Ils soutiennent que :
- la condition d'urgence est satisfaite ;
- il est porté une atteinte grave et manifestement illégale au droit de propriété du GAEC Duchene ;
- c'est à tort que le juge des référés du tribunal administratif de Grenoble a retenu que l'abattage de l'ensemble des animaux infectés et de ceux ayant été exposés à l'infection s'imposait pour limiter les risques de propagation de la maladie dès lors qu'il était possible de prendre d'autres mesures pour garantir l'absence de propagation de cette maladie ;
- c'est à tort que le juge des référés a retenu que des individus du troupeau pourraient être des porteurs sains potentiellement contaminants dès lors que, d'une part, aucune preuve en ce sens n'était rapportée et, d'autre part, la réalisation de tests sur le cheptel mis en quarantaine démontre l'absence de contamination, permettant ainsi la vaccination des bovins ;
- l'arrêté contesté est disproportionné dès lors qu'il ne se fonde pas sur des éléments circonstanciés suffisants justifiant une mesure de police administrative générale et absolue ;
- c'est à tort que le juge des référés a retenu que l'arrêté attaqué n'était pas de nature à porter une atteinte grave et manifestement illégale au droit de propriété du GAEC Duchene dès lors que, d'une part, il est entaché d'un défaut de motivation et d'incompétence et, d'autre part, il n'a pas été précédé d'une procédure contradictoire.
Par un mémoire en défense, enregistré le 25 juillet 2025, la ministre de l'agriculture et de la souveraineté alimentaire conclut au rejet de la requête. Elle soutient, d'une part, que la condition d'urgence n'est pas satisfaite, en ce que la quasi-totalité des animaux concernés par l'arrêté litigieux ont été abattus et, d'autre part, que les moyens soulevés ne sont pas fondés, en ce que l'ordre d'abattage des animaux n'est pas illégal car il se conforme aux prescriptions internes et européennes et, en ce que l'atteinte au droit de propriété n'est pas grave car il ne reste plus que 6 bovins concernés par l'arrêté.

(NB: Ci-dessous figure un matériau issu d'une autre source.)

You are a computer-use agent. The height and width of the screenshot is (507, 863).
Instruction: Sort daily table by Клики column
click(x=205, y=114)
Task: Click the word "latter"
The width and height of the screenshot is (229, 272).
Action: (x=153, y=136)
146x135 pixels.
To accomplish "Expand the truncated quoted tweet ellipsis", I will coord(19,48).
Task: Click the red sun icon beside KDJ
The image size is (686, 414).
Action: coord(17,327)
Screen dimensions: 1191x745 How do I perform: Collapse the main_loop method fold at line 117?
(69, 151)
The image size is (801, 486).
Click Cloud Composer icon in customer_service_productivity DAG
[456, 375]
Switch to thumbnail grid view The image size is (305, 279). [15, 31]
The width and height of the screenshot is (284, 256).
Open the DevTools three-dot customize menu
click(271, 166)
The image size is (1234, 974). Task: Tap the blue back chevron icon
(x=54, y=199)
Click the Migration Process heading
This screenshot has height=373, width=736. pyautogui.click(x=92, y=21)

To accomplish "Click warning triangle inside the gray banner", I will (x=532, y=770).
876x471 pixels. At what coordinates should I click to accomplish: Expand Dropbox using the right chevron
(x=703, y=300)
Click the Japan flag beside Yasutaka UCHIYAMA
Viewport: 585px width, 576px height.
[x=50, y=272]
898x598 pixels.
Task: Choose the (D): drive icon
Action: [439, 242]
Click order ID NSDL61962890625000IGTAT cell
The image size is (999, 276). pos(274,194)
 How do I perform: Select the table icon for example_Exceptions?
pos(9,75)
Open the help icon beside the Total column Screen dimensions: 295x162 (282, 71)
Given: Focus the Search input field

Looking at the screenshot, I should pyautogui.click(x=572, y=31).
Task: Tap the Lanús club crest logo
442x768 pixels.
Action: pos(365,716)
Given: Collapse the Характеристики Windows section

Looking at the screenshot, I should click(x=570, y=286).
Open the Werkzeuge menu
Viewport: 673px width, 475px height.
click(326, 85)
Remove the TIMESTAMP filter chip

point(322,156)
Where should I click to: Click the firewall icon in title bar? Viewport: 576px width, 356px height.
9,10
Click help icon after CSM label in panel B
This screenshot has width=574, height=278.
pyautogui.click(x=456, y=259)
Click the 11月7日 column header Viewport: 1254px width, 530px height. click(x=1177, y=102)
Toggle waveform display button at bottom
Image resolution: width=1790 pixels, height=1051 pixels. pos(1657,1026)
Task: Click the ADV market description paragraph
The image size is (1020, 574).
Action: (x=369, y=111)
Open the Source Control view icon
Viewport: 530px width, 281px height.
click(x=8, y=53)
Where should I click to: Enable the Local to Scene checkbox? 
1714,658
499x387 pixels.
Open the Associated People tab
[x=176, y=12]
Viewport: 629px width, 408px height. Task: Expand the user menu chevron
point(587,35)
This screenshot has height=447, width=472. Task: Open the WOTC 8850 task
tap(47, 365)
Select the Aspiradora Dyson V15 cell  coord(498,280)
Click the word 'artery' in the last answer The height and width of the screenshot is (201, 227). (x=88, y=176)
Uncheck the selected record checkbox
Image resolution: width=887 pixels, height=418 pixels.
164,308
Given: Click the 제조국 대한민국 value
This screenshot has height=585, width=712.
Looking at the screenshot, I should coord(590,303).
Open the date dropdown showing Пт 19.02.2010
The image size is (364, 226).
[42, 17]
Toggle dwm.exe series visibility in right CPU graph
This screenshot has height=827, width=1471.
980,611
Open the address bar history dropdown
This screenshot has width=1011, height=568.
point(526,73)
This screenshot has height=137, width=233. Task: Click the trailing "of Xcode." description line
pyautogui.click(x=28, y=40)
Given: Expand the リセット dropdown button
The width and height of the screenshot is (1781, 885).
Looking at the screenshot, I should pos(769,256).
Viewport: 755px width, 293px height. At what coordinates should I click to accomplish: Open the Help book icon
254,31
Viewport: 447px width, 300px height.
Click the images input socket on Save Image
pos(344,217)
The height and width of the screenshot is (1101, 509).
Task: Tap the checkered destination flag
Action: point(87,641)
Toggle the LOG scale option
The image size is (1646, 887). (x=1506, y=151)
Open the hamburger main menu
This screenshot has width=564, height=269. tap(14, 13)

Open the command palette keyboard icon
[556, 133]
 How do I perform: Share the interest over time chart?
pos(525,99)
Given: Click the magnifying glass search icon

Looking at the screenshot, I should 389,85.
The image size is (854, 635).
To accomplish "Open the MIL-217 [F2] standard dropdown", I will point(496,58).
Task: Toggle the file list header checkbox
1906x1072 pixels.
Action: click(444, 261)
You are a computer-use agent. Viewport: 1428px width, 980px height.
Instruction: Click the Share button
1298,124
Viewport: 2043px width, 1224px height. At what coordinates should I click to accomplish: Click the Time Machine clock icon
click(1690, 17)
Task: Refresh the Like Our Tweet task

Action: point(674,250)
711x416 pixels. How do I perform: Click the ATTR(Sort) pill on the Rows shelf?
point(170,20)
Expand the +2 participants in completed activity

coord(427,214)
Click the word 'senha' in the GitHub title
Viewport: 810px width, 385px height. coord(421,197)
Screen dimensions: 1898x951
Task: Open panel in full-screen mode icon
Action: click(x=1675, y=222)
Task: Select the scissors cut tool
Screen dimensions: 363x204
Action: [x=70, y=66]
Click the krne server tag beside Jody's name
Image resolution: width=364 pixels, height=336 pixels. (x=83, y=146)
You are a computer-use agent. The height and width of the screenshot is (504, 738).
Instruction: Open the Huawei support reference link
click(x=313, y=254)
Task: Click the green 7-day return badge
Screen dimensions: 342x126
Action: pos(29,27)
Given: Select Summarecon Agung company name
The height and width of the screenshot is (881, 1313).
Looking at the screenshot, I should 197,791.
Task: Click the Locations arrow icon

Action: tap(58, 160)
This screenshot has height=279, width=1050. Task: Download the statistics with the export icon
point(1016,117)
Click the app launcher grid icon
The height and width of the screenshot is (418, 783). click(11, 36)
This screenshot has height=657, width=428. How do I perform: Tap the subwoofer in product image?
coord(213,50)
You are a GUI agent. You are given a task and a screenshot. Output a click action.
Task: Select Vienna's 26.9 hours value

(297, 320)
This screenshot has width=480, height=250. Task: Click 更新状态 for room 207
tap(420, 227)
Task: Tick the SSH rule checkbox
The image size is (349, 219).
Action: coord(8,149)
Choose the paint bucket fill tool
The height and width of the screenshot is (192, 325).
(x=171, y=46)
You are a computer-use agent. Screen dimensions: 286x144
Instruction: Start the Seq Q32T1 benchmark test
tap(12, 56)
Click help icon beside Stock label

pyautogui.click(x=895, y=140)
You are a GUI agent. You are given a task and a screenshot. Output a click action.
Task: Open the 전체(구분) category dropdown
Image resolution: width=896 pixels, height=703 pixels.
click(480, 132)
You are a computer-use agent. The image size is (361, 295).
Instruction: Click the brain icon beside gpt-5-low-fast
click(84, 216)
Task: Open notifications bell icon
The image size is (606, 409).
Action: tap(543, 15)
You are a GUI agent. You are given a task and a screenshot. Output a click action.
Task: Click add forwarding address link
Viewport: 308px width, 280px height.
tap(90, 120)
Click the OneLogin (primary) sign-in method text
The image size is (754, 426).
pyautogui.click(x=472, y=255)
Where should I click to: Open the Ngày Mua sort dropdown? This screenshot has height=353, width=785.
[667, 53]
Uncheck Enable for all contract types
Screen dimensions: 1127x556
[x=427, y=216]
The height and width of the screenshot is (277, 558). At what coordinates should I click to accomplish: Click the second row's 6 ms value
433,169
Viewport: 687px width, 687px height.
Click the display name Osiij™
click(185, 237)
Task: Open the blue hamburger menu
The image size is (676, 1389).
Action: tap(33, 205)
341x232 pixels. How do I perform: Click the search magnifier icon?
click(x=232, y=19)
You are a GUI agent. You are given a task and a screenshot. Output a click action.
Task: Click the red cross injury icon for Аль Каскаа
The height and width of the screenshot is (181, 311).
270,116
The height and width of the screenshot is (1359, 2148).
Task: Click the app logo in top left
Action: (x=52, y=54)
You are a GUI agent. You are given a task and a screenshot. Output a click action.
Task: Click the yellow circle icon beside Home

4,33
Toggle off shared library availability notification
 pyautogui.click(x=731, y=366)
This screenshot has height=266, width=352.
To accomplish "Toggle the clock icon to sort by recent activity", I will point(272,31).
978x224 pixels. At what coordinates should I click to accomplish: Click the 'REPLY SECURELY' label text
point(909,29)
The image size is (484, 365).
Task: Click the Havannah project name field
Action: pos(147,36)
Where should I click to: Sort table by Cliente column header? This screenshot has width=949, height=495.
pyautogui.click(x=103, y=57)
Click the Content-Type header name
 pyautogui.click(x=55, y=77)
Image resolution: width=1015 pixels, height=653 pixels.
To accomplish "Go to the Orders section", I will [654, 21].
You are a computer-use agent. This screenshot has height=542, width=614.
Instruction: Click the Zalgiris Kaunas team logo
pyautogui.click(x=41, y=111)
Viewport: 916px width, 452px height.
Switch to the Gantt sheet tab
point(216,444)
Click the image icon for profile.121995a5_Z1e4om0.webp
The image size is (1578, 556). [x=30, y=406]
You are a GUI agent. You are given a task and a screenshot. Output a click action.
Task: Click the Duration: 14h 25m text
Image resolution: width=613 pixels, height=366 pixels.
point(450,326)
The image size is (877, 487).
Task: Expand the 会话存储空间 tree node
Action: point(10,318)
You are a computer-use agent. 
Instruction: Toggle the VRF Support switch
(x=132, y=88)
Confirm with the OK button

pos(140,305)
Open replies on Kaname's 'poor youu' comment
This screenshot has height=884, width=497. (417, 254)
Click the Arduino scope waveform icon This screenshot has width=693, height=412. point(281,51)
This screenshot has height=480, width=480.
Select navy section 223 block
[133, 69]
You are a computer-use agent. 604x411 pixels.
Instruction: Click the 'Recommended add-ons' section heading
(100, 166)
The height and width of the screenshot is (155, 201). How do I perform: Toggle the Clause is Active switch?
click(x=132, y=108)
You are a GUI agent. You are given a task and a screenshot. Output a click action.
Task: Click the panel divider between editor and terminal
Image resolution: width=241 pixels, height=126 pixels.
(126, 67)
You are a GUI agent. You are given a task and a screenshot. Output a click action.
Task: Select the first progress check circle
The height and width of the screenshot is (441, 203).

Vu les autres pièces du dossier ;
Vu :
- le règlement (UE) 2016/249 du Parlement et du Conseil du 9 mars 2016 ;
- le règlement d'exécution (UE) 2018/1882 de la Commission du 3 décembre 2018 ;
- le règlement (UE) 2020/687 de la Commission du 17 décembre 2019 ;
- le code rural et de la pêche maritime ;
- l'arrêté du 16 juillet 2025 fixant les mesures de surveillance, de prévention et de lutte relatives à la lutte contre la dermatose nodulaire contagieuse sur le territoire métropolitain ;
- le code de justice administrative ;
Après avoir convoqué à une audience publique, d'une part, le GAEC Duchene et le syndicat Coordination rurale-Union nationale et, d'autre part, la ministre de l'agriculture et de la souveraineté alimentaire ;
Ont été entendus lors de l'audience publique du 28 juillet 2025, à 16 heures 30 :
- Me Hazan, avocat au Conseil d'Etat et à la Cour de cassation, avocat du GAEC Duchene et du syndicat Coordination rurale-Union nationale ;
- les représentants de la ministre de l'agriculture et de la souveraineté alimentaire ;
à l'issue de laquelle la juge des référés a prononcé la clôture de l'instruction ;
Considérant ce qui suit :
1. Aux termes de l'article L. 521-2 du code de justice administrative : " Saisi d'une demande en ce sens justifiée par l'urgence, le juge des référés peut ordonner toutes mesures nécessaires à la sauvegarde d'une liberté fondamentale à laquelle une personne morale de droit public ou un organisme de droit privé chargé de la gestion d'un service public aurait porté, dans l'exercice d'un de ses pouvoirs, une atteinte grave et manifestement illégale. (...) ".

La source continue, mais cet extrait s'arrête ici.